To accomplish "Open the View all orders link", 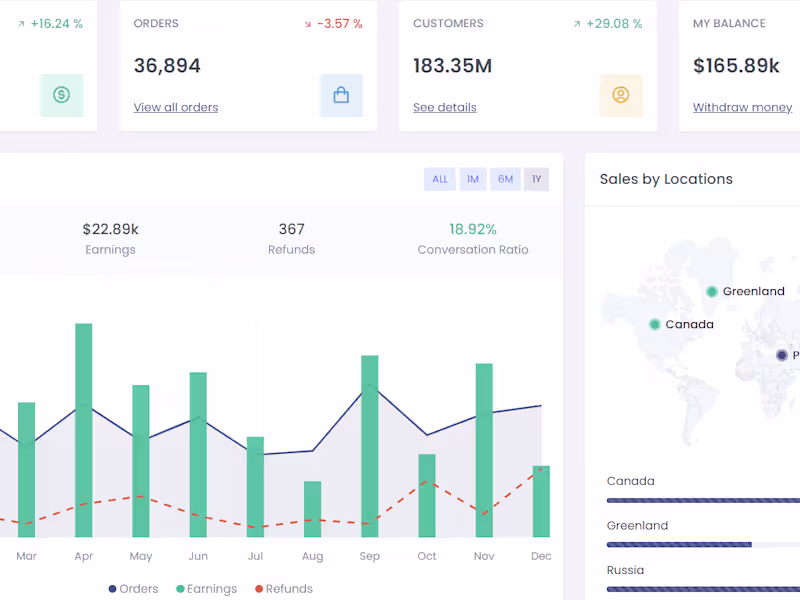I will 176,108.
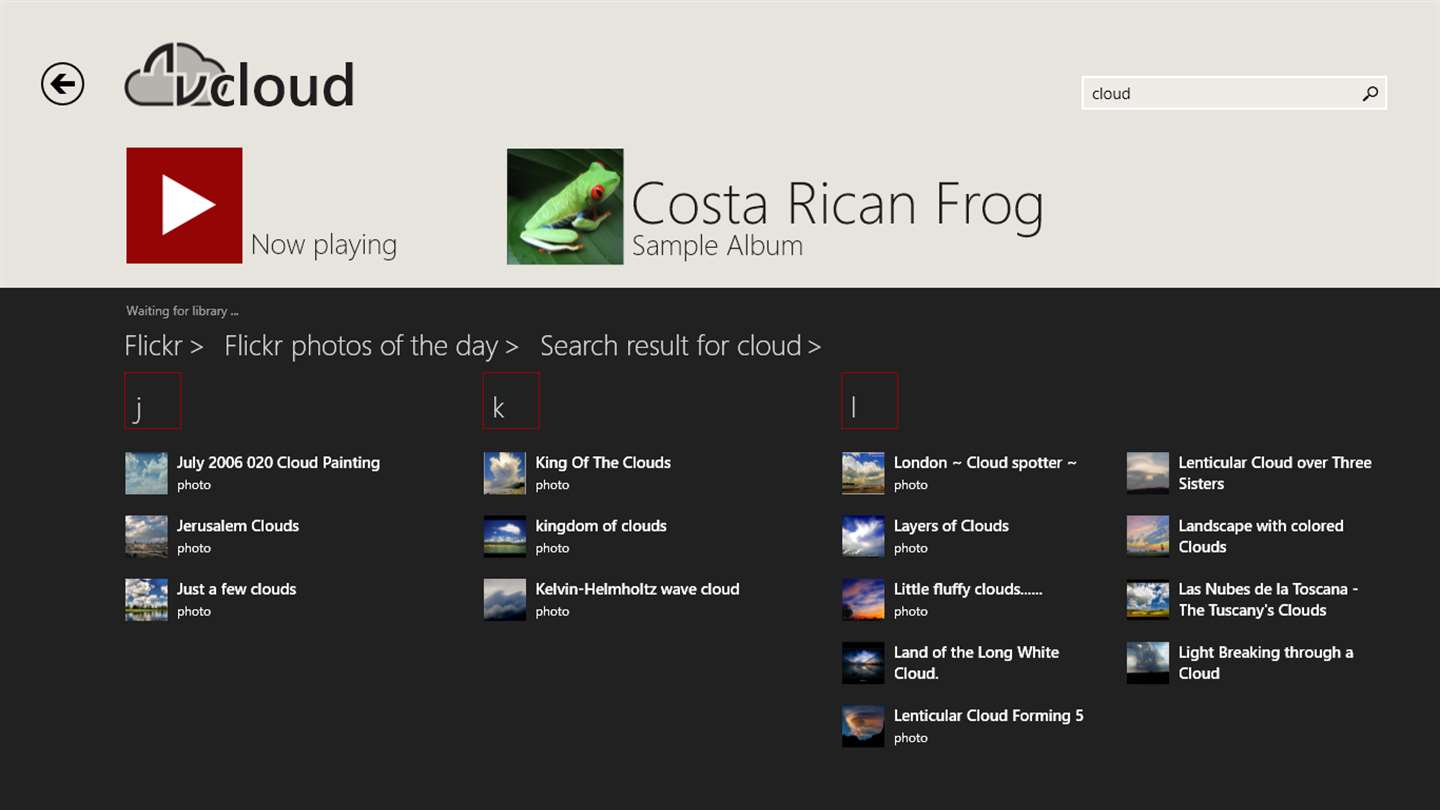
Task: Open London ~ Cloud spotter ~ photo
Action: [984, 463]
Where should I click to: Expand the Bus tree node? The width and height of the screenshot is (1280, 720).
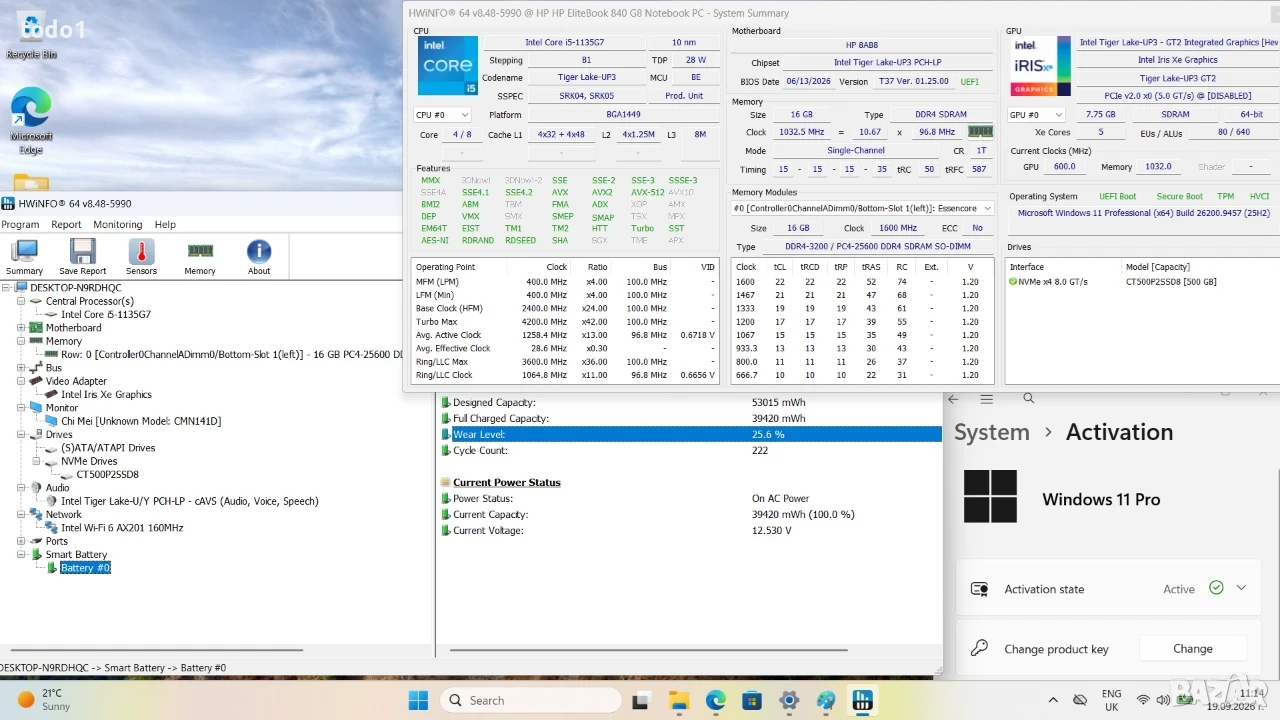[22, 367]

^^^^^^^^

> What you need to do
Extract only the lines from the line containing "Where should I" through the final line of the listing above, unchanged; pictures stay out of the copy.

> Task answer
Where should I click to: Expand the Bus tree node? The width and height of the screenshot is (1280, 720).
[22, 367]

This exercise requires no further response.